Last year, a report from the Office of Inspector General at the U.S. Department of Health and Human Services (HHS) found UnitedHealth Group stood out from its peers — but wasn’t alone — in using questionable diagnosis data to boost MA risk adjustment payments by billions of dollars.
In September 2023, the Connecticut-based health insurance giant Cigna agreed to pay $172.2 million to resolve allegations that it violated federal law by submitting and failing to withdraw “inaccurate and untruthful” diagnosis codes for its MA enrollees to increase its payments from the federal government.
Calls for change within MA came just this week, as subcommittees on Health and Oversight at the House Ways and Means Committee held a joint hearing to examine lessons learned after more than two decades of the program.
MA, which was launched in the 1990s and expanded in the mid-2000s with bipartisan legislation for the Medicare Part D drug benefit, now covers a majority of Medicare beneficiaries. Some lawmakers have zeroed in on the program’s risk adjustment funding, in particular.
“The most effective step the [Trump] Administration can take in cutting waste, fraud, and abuse in federal health care programs is by reining in the wasteful practices of corporate health insurers in the MA program,” Massachusetts Sen.
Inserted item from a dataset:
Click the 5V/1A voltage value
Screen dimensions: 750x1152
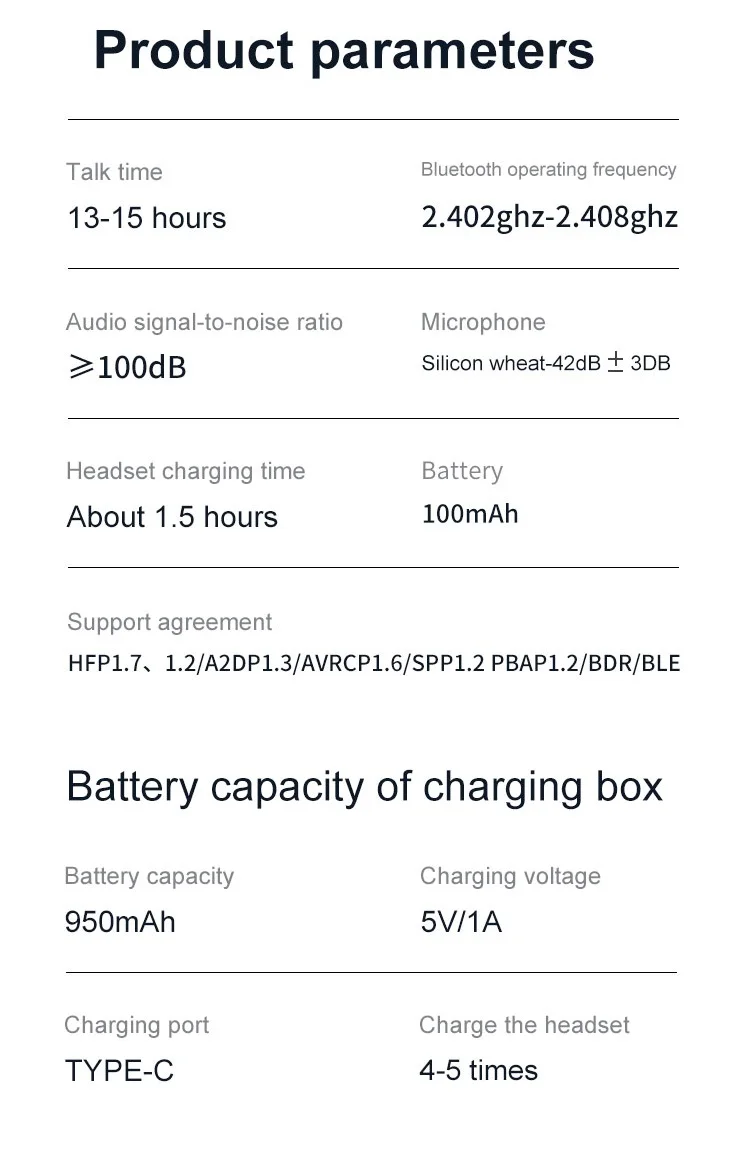click(x=461, y=921)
Elizabeth Warren wrote in a March letter co-signed by Minnesota Sen. Tina Smith and six other Democratic senators.
The letter did not name UnitedHealth, but the company is the nation’s largest MA insurer. Senators asked HHS Secretary Robert F. Kennedy Jr. to further crack down on alleged “upcoding,” where insurers are thought to manipulate diagnosis data to make patients look sicker and gain more federal dollars.